Dinner Party!

It all started with a meatloaf.

Yes, this is a bit ironic considering I forgo meat, but hear me out.

Last weekend my roommate fixed an absolutely delicious southern Sunday supper, including an outstanding vegetarian meatloaf using soy crumbles. I often shy away from cooking with fake meat, but sometimes you just need some meatloaf.

Enter: Halloween Dinner Party 2010

I decided to tackle a dinner party. With a little (ok, a lot) of prep, the meal was pretty painless to assemble. I made the cake in the morning while chopping up most of the veggies (sooo many onions!)

My Halloween dinner  consisted of good ol’ fashioned recipes “dressed up” with some modern touches. In all the recipes, I substituted vegetable stock for chicken stock. May I just say that fresh herbs are amazing? They may cost a bit more than dried, but the flavor is simply unmatched. I purchased sage and thyme from my favorite green grocer (Green Pea on Atlantic Ave) for $1.50 each. Such a great deal…but I digress.

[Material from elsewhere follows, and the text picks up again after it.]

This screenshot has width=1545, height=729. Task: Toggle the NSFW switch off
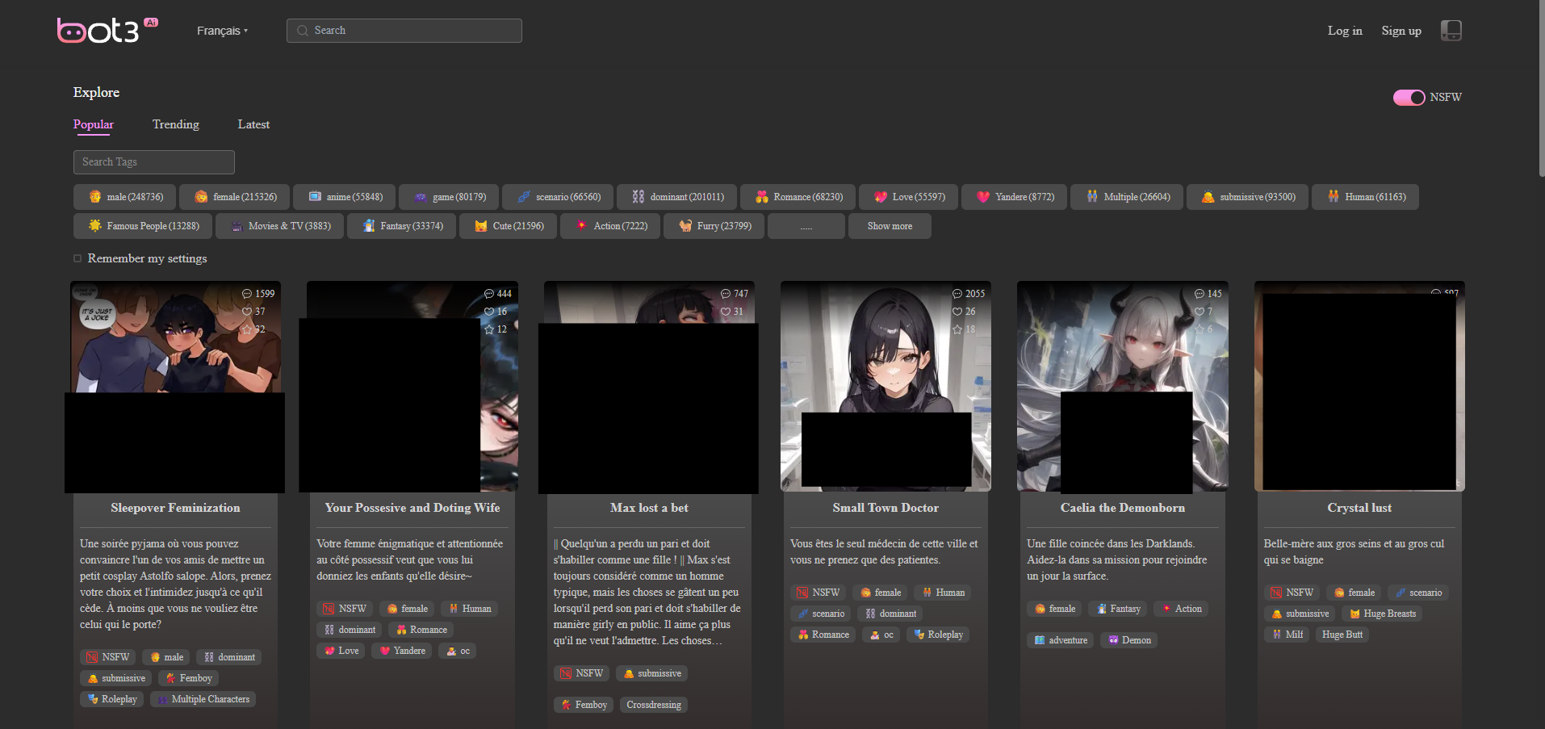coord(1409,98)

In honor of the day, I went all the way with the 60’s theme with a very domestic cupcake-print apron and kicky red heels.

Now on to the food!

The menu:

Veggie Meatloaf with Paula Deen’s Glaze (recipe below)

Roasted Brussels Sprouts with Thyme

Mashed Potatoes and Parsnips with Caramelized Onions and Blue Cheese

Mushroom Gravy

Green Peas with Sage

Fresh Sourdough Bread (courtesy of my sister)

Homemade Pineapple Upside Down Cake



Veggie “Meatloaf” with Paula Deen’s Glaze


  • 2 lb. Gimme Lean ground beef style
  • 1 large sweet potato, cooked, skin removed and mashed
  • 1 egg
  • 1 c. oatmeal
  • 1 onion, chopped
  • 2 tbsp. honey mustard
  • Salt and pepper

For Glaze:

Mix together:
2/3 cup ketchup
1 tablespoon Dijon mustard
2 teaspoons packed light brown sugar

Directions for Meatloaf:

  • Preheat oven to 350 degrees.
  • Combine all ingredients in a bowl.
  • Spray glass or ceramic baking dish with cooking spray and place meat mixture in pan. Cover with glaze.
  • Cook for approximately one hour.